C.G. Church of Sattley, born 1863 in Sierra Valley and died there in 1944, talks about the big winter of ‘89 and ‘90 in articles he wrote in his seventies.
In part, he writes, “I had come home to Sattley in November with my ox team and Ruffle Foules, my brother-in-law run a six horse team to Sierra City and Downieville, hauling hay and grain.
“We loaded about seven ton of hay and it began to blow and snow. I pulled the front wagon to the top of the summit and next morning there was ten inches of snow at Sattley. We got to the summit and there was over two feet of snow but we had to go on down hill to Clark Station where there was three feet of snow and next morning, you could not see the lead team. The snow was four feet deep. Mr. Ed Freeman and two sons, Willie and Eddie with 25 head of beef and 3 head of extra snow horses used Old John on the lead and managed to get through to Sierra City that night. Freeman went on to Downieville with part of the drive while the boys got as far as Clark’s Station with those horses which stayed there two months and if we’d not unloaded the hay those horses would have starved. When that storm ceased there was ten feet of snow on the summit.
“In February I moved my work cattle to the George Humphrey ranch four miles below Sattley. During this month six feet of snow fell and we had a terrible time feeding the cattle. The last of March we broke trail over the McNair summit via where Calpine is now into Mohawk Valley taking eight days. We went on skis. The cattle had to go single file very slow.
“Mr. O.B. Dolley, uncle of Fred of Sierraville had a store at Johnsville and you had to go down seventeen snow steps to get in his store. There was over 20 feet of snow on the Pass; 10 feet at Sattley. A good snow shoe horse was worth money those days.
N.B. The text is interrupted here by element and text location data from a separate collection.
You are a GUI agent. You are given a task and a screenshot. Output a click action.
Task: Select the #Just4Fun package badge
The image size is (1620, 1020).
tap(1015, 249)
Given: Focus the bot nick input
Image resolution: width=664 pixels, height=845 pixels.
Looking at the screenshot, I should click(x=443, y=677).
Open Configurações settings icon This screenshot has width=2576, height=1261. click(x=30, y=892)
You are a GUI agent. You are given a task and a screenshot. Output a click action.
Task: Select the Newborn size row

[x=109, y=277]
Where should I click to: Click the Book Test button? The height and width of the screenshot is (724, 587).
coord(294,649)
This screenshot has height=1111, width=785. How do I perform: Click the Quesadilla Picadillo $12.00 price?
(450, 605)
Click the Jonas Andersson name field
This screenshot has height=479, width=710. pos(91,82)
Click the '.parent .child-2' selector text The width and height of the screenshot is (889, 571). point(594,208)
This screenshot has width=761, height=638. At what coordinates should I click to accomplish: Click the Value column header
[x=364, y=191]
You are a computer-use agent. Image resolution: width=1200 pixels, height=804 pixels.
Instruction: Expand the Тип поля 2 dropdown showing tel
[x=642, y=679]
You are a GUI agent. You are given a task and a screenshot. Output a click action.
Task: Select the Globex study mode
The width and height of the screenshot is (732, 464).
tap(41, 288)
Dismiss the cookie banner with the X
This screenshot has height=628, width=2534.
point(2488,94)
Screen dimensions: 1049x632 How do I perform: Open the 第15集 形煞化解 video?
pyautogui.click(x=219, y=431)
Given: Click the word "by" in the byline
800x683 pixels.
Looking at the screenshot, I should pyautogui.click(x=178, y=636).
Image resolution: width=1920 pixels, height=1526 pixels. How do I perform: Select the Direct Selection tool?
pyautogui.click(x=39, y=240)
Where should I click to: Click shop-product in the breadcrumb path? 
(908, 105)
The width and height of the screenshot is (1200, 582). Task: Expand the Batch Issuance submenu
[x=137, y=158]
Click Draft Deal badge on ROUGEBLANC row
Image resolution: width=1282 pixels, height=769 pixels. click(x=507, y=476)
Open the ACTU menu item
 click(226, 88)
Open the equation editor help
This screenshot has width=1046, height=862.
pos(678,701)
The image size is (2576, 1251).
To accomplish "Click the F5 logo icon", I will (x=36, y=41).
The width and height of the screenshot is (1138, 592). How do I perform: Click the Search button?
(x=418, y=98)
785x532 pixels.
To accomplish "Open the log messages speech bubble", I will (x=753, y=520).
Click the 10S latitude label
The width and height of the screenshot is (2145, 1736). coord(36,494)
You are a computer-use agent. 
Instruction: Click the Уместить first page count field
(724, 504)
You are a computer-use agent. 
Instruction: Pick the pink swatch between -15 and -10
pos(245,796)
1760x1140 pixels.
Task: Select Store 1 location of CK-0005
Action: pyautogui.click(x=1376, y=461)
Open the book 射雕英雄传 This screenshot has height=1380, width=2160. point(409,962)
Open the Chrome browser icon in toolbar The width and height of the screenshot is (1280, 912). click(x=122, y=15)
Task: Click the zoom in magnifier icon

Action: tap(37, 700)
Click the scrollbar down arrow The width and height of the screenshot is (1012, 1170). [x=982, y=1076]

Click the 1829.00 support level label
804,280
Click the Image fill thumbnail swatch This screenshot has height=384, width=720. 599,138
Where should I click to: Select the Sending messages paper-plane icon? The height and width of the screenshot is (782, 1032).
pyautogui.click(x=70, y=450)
“Mr. Bill Copren, father of former Assessor Bill Copren operated an eight horse freight service from Truckee to Sierra City. On the Fourth of July he hauled the first wagon over the summit. In spring or summer of 1890 they had to grade a snow road over what they called the Sardine Bridge at Sardine Creek. Southern Pacific Railroad was blocked for two weeks and they had to bring the first Rotary Plow from Rocky Mountain. During this period Sierra City and Downieville were a month without fresh beef.”